Two thirds through – mainly in two long sittings (one of those, another west-bound transatlantic flight). Enthralling, though not yet mind-blowing. Mind-bending certainly – no clues noticed yet as to the eventual outcomes, or the turn of events at the much heralded climax yet to materialise.

4 thoughts on “Unconsoled”

  1. “Enthralling, though not mind-blowing. Mind-bending certainly”

    Maybe that is all an author can hope for from such an intelligent reader as yourself.

    “much heralded climax yet to materialise”

    Again, can we ever hope for the heralded climax? we have our own life to live and well after the book is closed….life goes on. It ain’t the movies.

    I’m so honored that you took my advice and actually read this book.

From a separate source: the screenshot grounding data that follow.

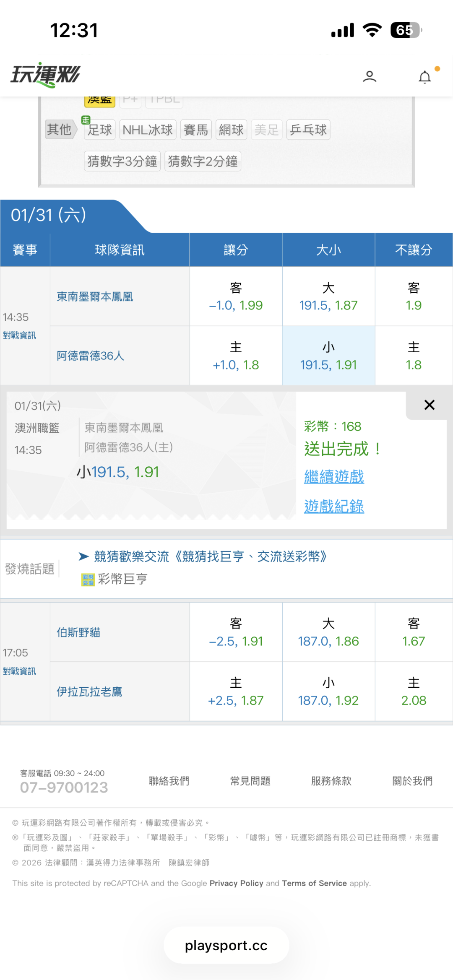Open the 彩幣巨亨 topic icon

click(x=88, y=580)
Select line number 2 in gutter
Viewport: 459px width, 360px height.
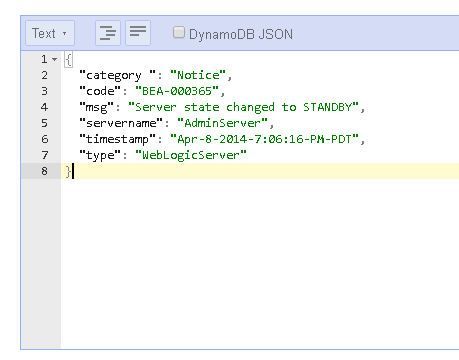(x=44, y=75)
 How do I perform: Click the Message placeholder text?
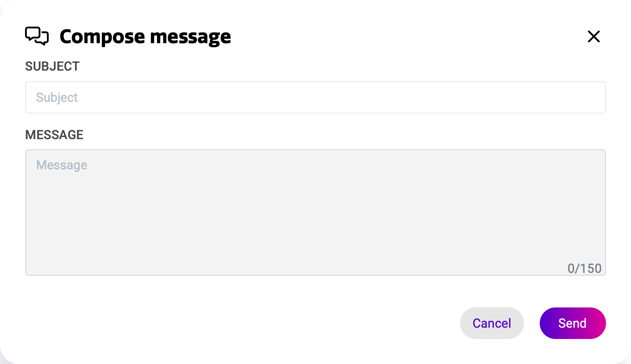coord(62,165)
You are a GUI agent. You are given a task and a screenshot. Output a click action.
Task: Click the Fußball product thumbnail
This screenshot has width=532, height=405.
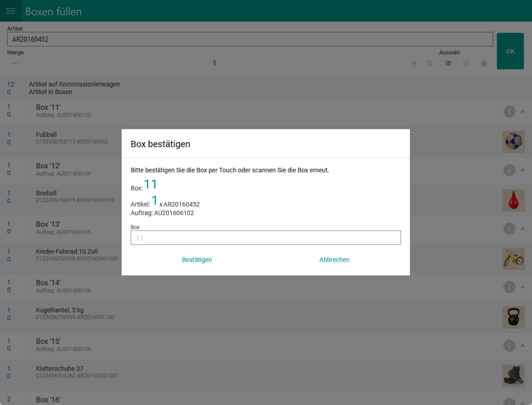513,141
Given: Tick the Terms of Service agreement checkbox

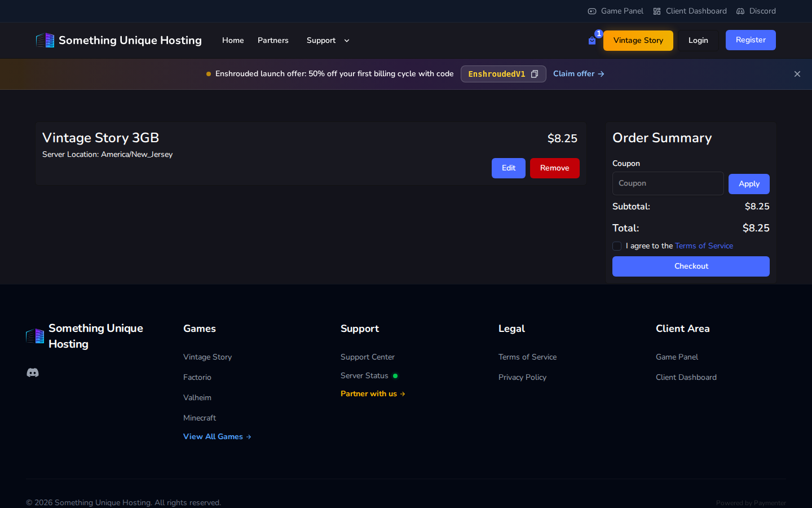Looking at the screenshot, I should click(617, 246).
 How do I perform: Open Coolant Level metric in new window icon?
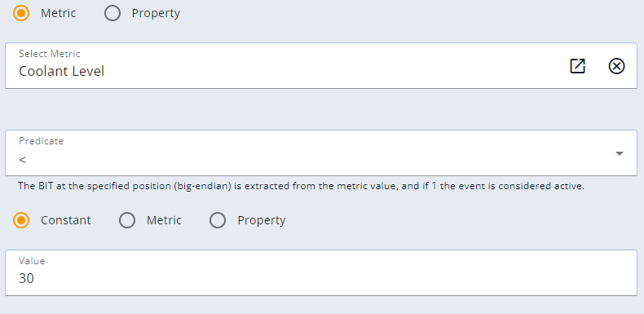577,66
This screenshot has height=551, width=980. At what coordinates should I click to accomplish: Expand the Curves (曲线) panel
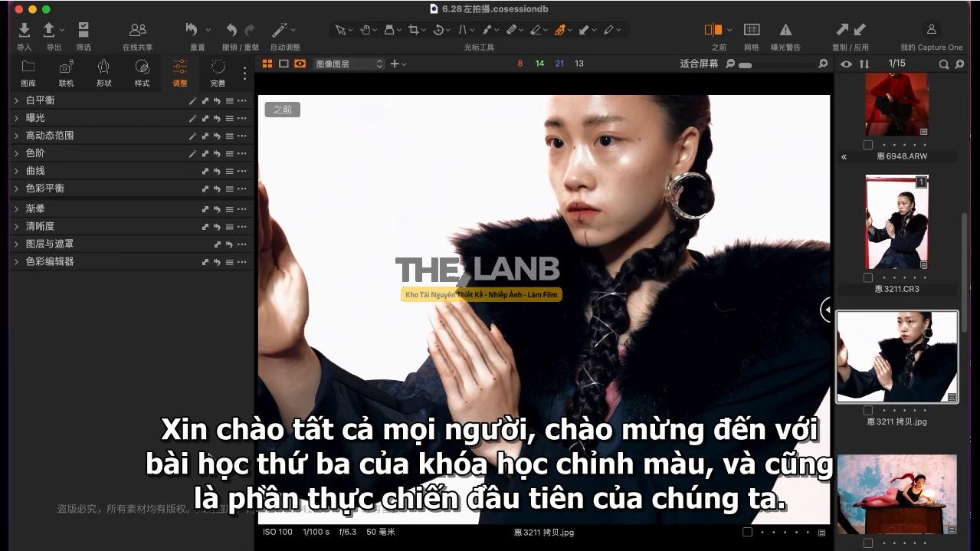click(x=17, y=171)
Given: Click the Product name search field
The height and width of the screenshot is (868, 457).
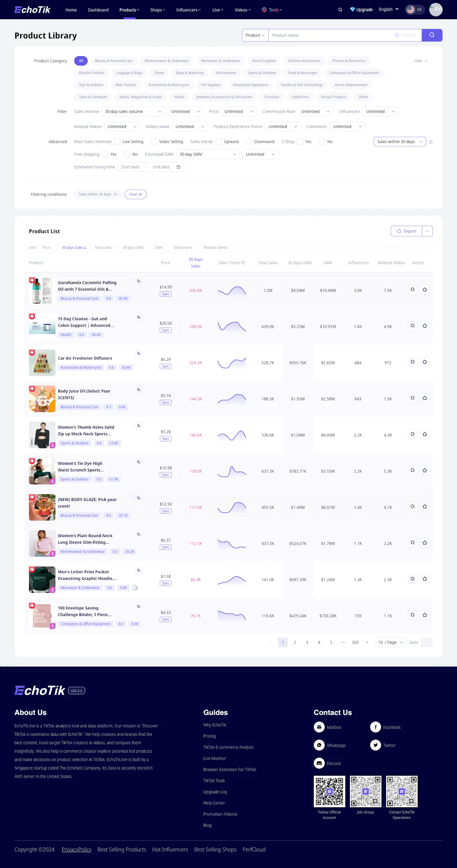Looking at the screenshot, I should pyautogui.click(x=330, y=35).
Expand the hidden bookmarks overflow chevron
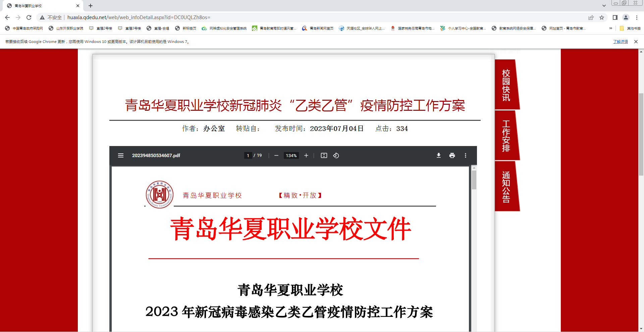This screenshot has height=332, width=644. pyautogui.click(x=610, y=28)
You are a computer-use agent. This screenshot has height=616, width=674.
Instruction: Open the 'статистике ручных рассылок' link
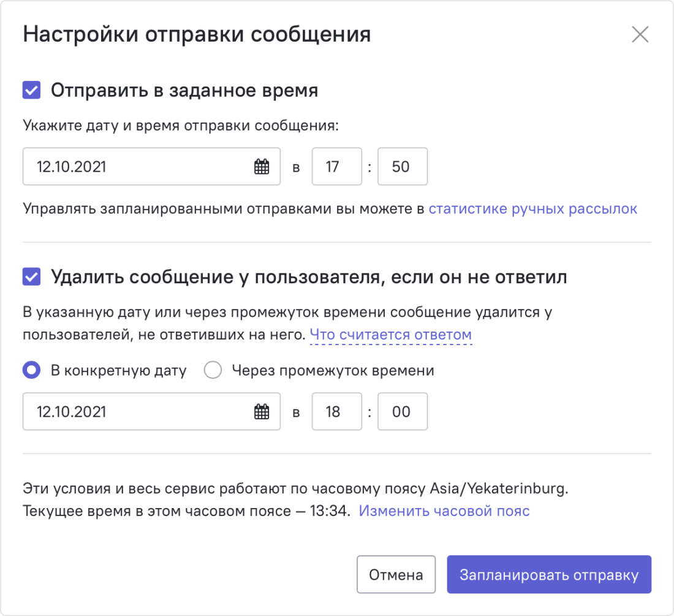532,209
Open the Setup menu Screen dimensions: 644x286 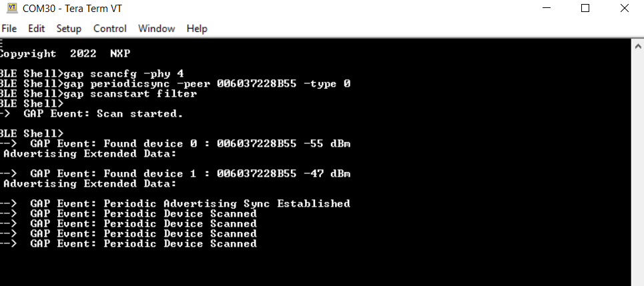tap(69, 29)
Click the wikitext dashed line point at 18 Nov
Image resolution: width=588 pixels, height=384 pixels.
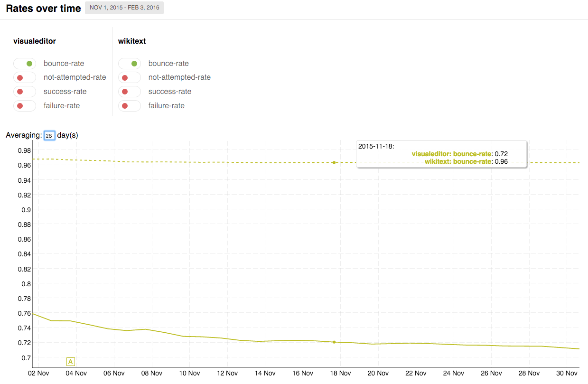coord(334,162)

    Does anything remind you of the dream world?

    “watching 2001, but with Clint Eastwood in the Dave Bowman role”

    I’d love to know the significance of that. But it can certainly be attributed to the dream world, as can most of everything else.

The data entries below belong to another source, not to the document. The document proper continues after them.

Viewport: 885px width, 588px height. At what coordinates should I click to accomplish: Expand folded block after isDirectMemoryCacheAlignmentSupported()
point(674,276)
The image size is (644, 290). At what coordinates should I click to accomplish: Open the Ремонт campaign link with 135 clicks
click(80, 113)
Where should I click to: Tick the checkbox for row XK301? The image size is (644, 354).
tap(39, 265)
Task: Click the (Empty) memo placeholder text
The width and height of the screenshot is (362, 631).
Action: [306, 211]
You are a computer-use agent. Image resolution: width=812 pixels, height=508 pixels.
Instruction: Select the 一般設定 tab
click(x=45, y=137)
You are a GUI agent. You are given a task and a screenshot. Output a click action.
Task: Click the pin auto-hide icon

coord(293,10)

    “no clues noticed yet as to the eventual outcomes”

    The most important question…is it unsubtle????

  2. “Strange book as the TLS review commented”

    what means “TLS”.

    also another thought…
    prompted by what I know about another novel by this author, “the remains of the day”, a book about an English manor house maintained before WW II. It is my intuition (I have not read the book, but saw the movie) that the author wanted to explore the state of affairs in such a house prior to the war. he, being a japanese immigrant to England after the war would have great curiosity about what had gone on. But knowing this author I would say that he probably didn’t have an agenda. He merely wanted to explore the personalities.

    I think in some cases this is what literature is about. I think the writing is the exploration so as readers we go on a journey with the author.

  3. Hi Alice,

    TLS is the “(UK) Times Literary Supplement”

    I think you’re right – the writer can explore and lay bare without having an overtly specific agenda the reader is meant to follow – the reader can bring their own agenda. (In some ways that was what was “wrong” with the McEwan plot – a bit too smug and neatly packaged for my taste. Ishiguro is more “subtle” in that respect – for me obviously – more confusing – like real life itself.)

    When you say “the” dream world – I didn’t see it that way explicitly – but clearly the mix of (mis-)foreseen, (mis-)remembered, (mis-)perceived events jumbled together give the whole thing the surreal dream-like atmosphere. Not always clear which (if any) is meant to be reality. That works well, but naturally makes following the story harder. (As I said, quite Joycean.)

    The “DIY, decorating and tiling” theme is very strange – the book bought from the ice-cream vendor in the cinema (weird enough) – presumably part of some paranoia being inflicted on the child by his mixed-up family. Just guessing.

    PS my younger son was / is finishing fixing up a shower fitting in our bathroom back home whilst I’m over here in Alabam – can I count that as a spooky coincidence 🙂

    Interesting enough book for me to want to read more by the author. The film “Remains of the Day” didn’t make a big impression – maybe it will if I watch again from a position of more prior knowledge.

  4. “quite Joycean”

    I’ve read “portrait of a young artist” which was very easy to follow and then attempted “Ulyssess” I got lost and bored (probably because I was lost). I want to try to read it again with what you have said in mind. That makes sense. I have heard there are a lot of allusions to other literature, such as the classics, so I don’t know if I possess the background to get it all.

    As far as the tile bit and your son, perhaps what we are talking about is what gladwell talks about in “blink” (haven’t read it, just heard about it) There are millions of images which we see every day, but we select, because of who we are, what to notice.

    “island” is Ishiguro’s latest. I saw the movie because I knew it was based on his work and wasn’t captivated, but i still want to give the book a chance because as we all know movies seldom do justice. it’s about cloning.